═══ Data supplied ═══
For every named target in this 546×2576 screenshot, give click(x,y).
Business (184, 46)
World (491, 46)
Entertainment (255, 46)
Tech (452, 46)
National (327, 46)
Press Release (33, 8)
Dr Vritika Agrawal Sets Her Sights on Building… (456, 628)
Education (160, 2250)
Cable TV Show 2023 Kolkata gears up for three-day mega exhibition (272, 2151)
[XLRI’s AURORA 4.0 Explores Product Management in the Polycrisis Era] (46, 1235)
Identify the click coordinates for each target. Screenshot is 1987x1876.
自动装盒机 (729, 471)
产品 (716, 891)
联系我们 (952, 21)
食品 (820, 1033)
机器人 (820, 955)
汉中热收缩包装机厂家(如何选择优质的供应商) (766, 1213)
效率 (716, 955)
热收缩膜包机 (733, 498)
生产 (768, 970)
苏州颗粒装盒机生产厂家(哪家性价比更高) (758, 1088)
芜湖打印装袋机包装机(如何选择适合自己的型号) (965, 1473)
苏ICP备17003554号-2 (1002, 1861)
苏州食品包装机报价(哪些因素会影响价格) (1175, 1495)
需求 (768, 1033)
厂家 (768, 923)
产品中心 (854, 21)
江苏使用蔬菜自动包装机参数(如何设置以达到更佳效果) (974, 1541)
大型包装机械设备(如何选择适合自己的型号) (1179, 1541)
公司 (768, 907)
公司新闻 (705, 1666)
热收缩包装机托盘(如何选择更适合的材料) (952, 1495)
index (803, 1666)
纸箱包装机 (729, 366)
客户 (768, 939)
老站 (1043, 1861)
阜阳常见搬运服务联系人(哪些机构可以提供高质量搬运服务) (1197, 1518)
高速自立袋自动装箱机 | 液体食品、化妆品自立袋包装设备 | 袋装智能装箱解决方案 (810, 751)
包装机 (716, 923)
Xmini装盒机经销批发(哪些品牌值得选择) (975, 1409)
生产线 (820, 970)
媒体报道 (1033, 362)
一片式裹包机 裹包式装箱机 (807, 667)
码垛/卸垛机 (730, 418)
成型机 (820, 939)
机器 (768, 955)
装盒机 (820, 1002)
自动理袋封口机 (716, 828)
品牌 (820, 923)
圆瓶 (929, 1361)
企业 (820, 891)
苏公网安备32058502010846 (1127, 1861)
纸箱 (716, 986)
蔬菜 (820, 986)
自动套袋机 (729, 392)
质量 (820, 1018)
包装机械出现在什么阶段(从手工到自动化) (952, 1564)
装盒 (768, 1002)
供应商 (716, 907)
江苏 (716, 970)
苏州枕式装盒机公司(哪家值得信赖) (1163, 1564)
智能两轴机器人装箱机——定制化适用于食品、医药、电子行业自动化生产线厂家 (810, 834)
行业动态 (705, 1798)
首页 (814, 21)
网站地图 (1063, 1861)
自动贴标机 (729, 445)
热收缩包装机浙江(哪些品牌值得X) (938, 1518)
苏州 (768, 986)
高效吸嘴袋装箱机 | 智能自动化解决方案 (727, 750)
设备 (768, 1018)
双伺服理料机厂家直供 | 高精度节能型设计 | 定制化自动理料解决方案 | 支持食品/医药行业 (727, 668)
═══
## What the task asks
An exact, complete copy of the lines above from the one with "联系我们 (952, 21)" through the one with "苏ICP备17003554号-2 (1002, 1861)" is the whole answer.

## Solution for this problem
联系我们 (952, 21)
食品 (820, 1033)
机器人 (820, 955)
汉中热收缩包装机厂家(如何选择优质的供应商) (766, 1213)
效率 (716, 955)
热收缩膜包机 (733, 498)
生产 (768, 970)
苏州颗粒装盒机生产厂家(哪家性价比更高) (758, 1088)
芜湖打印装袋机包装机(如何选择适合自己的型号) (965, 1473)
苏ICP备17003554号-2 (1002, 1861)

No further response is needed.